A couple of huge clues were totally missed by me in the resolution of a problem, and this also links back to the need to document everything. But 1st a bit of stage setting.
The above cool looking commercial SSB Transceiver was built by a company in Canada by the name of Spilsbury Tindal. It is all solid-state with 4 crystal channels operating in the 2 -10 MHz range.
Inside is a Collins 455kHz Mechanical Filter and a Motorola RF Transistor good for about 15 watts. This was a 1970's built radio. It was single conversion with a 455kHz IF, thus even making it to 10MHz involved a very large pair of cojones! [With such a low IF and single conversion as you go higher in frequencies images ARE a problem.]
The four crystal channels could be simplex (same frequency for Transmit and Receive) or entirely different. Internal to the set were a battery box and even a wire antenna. The primary market was the Canadian logging and mining industries. These often show up on eBay but command a pretty hefty price.
Of course, getting one would limit you to 80, 60 or 40M. But with a bit of Juliano Magic, the crystal approach could be changed over to the Arduino and Si-5351. Were you anchored down to keeping it stock then I would opt for four channels on 60M. Documentation and schematics exist on the Internet. So, the other option is to scratch build one. I did although not pure Spilsbury Tindal -- not even close!
This unit was built about two years ago but had some issues. The 1st notable point is the use of the ILI9341 2.2-inch display. This same code will work with the 4-inch display which would consume the whole front panel. If you are thinking Color TFT - get the ILI9341. A series of voltage dropping resistors takes care of the level shifting to the display.
Now to the mystery -- it just didn't sound proper on receive or transmit. The first test was to switch back and forth between LSB and USB. I added the two-sideband selection in the event I would make this into a 20/40M rig. A switch and a couple of added BPF and LPF filters and some relays would make that happen.
With any properly operating transceiver, switching sidebands should not make a huge (if any) difference in background noise. Such a state means you have the proper Carrier Oscillator frequencies, and these are placed on the filter slope at the right location. A non-symmetrical filter might result in frequencies that are not equally spaced from the filter center frequency i.e. not +/- 1500 Hz.
My replica uses a 9 MHz commercial filter and when you switched sidebands there was a huge difference. Initially, I had the LO at 23MHz and with a 9 MHz IF nets 14 MHz. LSB sounded stronger than USB and USB sounded pinched. I checked the code and the BFO frequencies were correct for that filter. So, my jump to the gun thought was a bad filter.
The next step was to install a new filter -- two wires and two nuts. Same problem. Then I tried a test where the LO was now at 5 MHz and thus what was USB was now LSB and the reverse. A most interesting outcome -- USB was now strong and LSB sounded pinched.

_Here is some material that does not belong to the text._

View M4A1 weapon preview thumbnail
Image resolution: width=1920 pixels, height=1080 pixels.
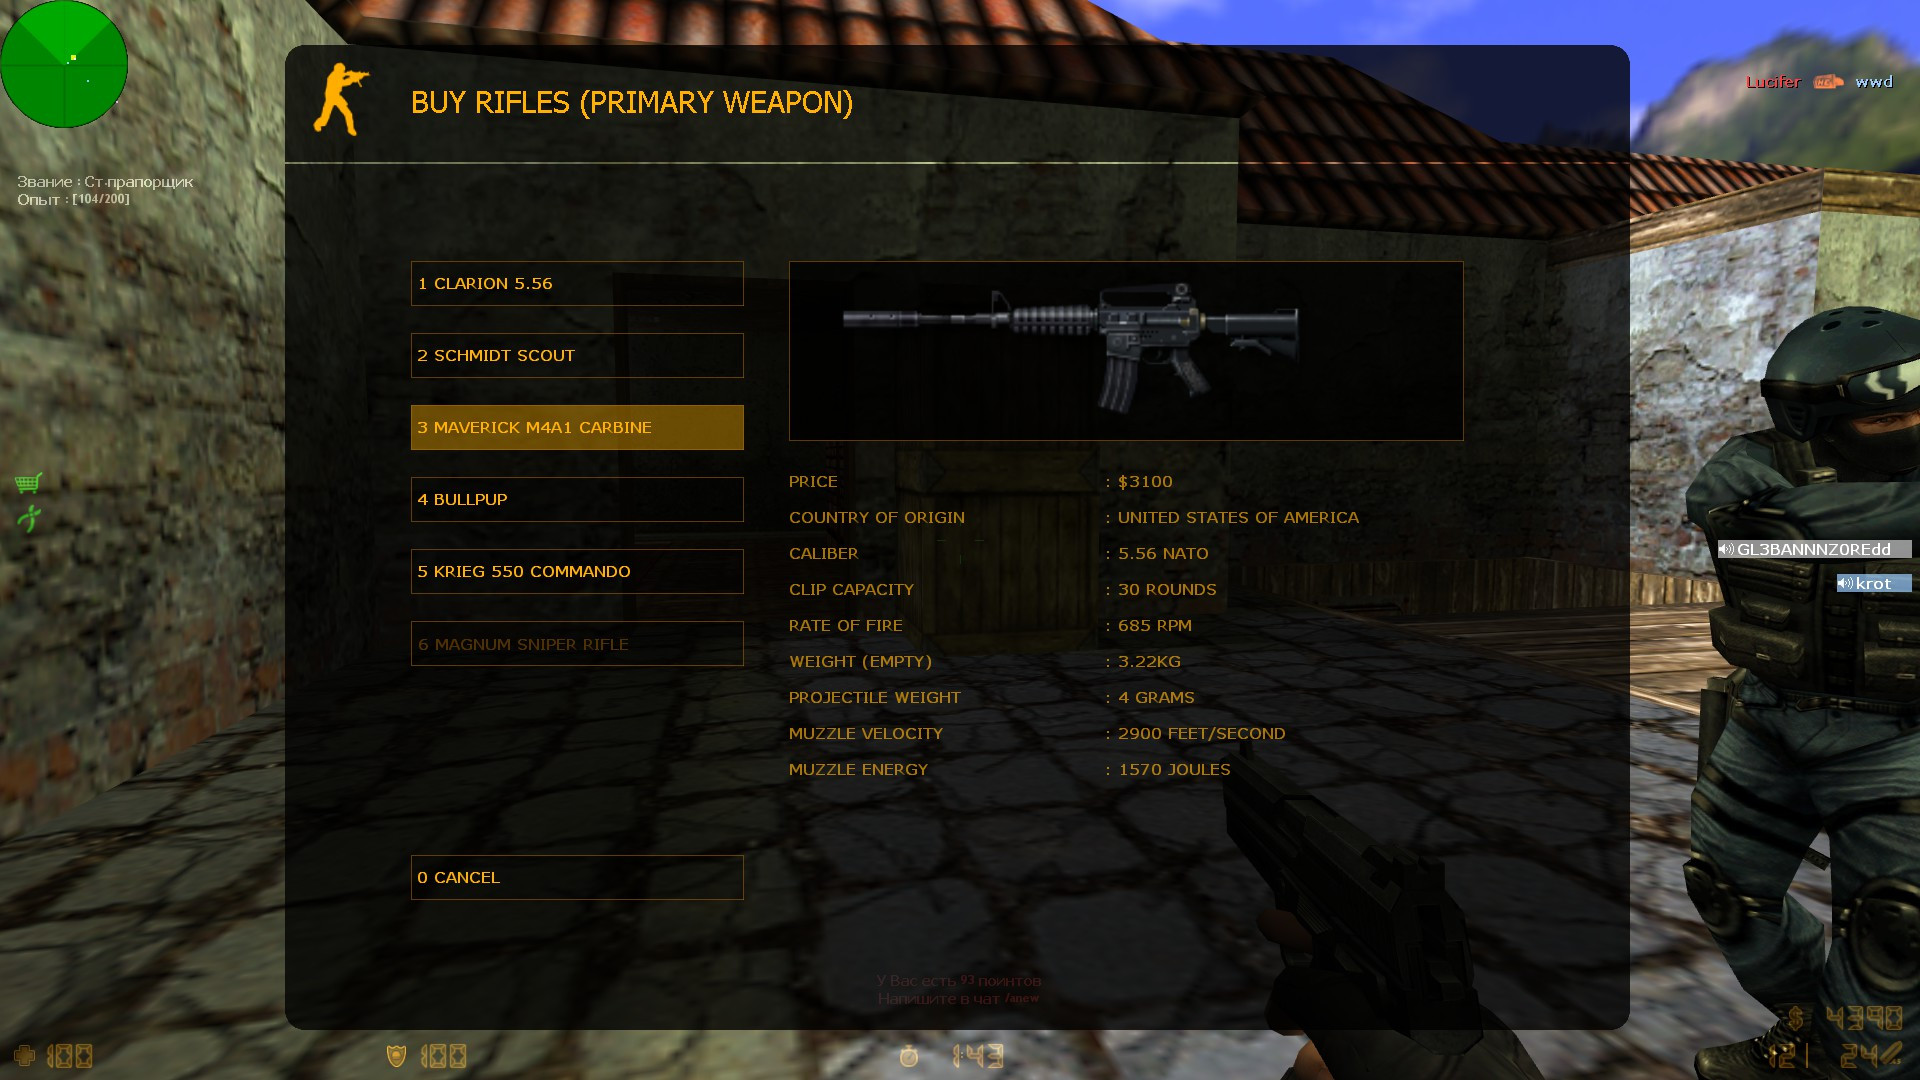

Then a small light in the tunnel led me to another possibility and one often is the last thought or never looked at all. I cruised up to 15.0 MHz to listen to WWV. I was receiving WWV at 14.998.8 MHz. The frequency was off by 1.2 kHz. The Carrier Boards for the Si-5351 have either a 25MHz or 27MHz reference crystal that must be calibrated to get the proper frequencies generated. You dial in 15MHz, and you receive (or transmit) on 15MHz when all is calibrated.
Failure to calibrate the Si5351 with a proper correction factor for the on-board crystal means all three clocks will be generating improper frequencies. The code may say one thing but what results will actually be different without a proper correction factor.
There are many references on the internet as to how to properly calibrate including a software routine. In thinking back some two years ago, I seem to remember I had smoked the Si5351 board which had been calibrated but the replacement was not.
My calibration process is to use my SDR radios where I sample CLK0 and adjust the correction factor in the sketch so what frequency that is being called up matches what I see on the SDR -- that can get me to about 1Hz. Sometimes on purpose I leave it at 20Hz off -- just so the FLEX guys can tell me I am 20Hz low. A few trial runs will get you the right calibration.
So, a calibration of the replaced Si5351 resulted in that switching sidebands has no change in background noise and when you tune 15MHz WWV --the rig reads 15MHz. Mystery solved with a culprit not 1st on the list to check.
TYGNYB!
73's
Pete N6QW
PS. When I searched the Internet for a calibration routine, I found a website that had the process. When I went to copy the link --it was on one of my own websites. Scary is a good word.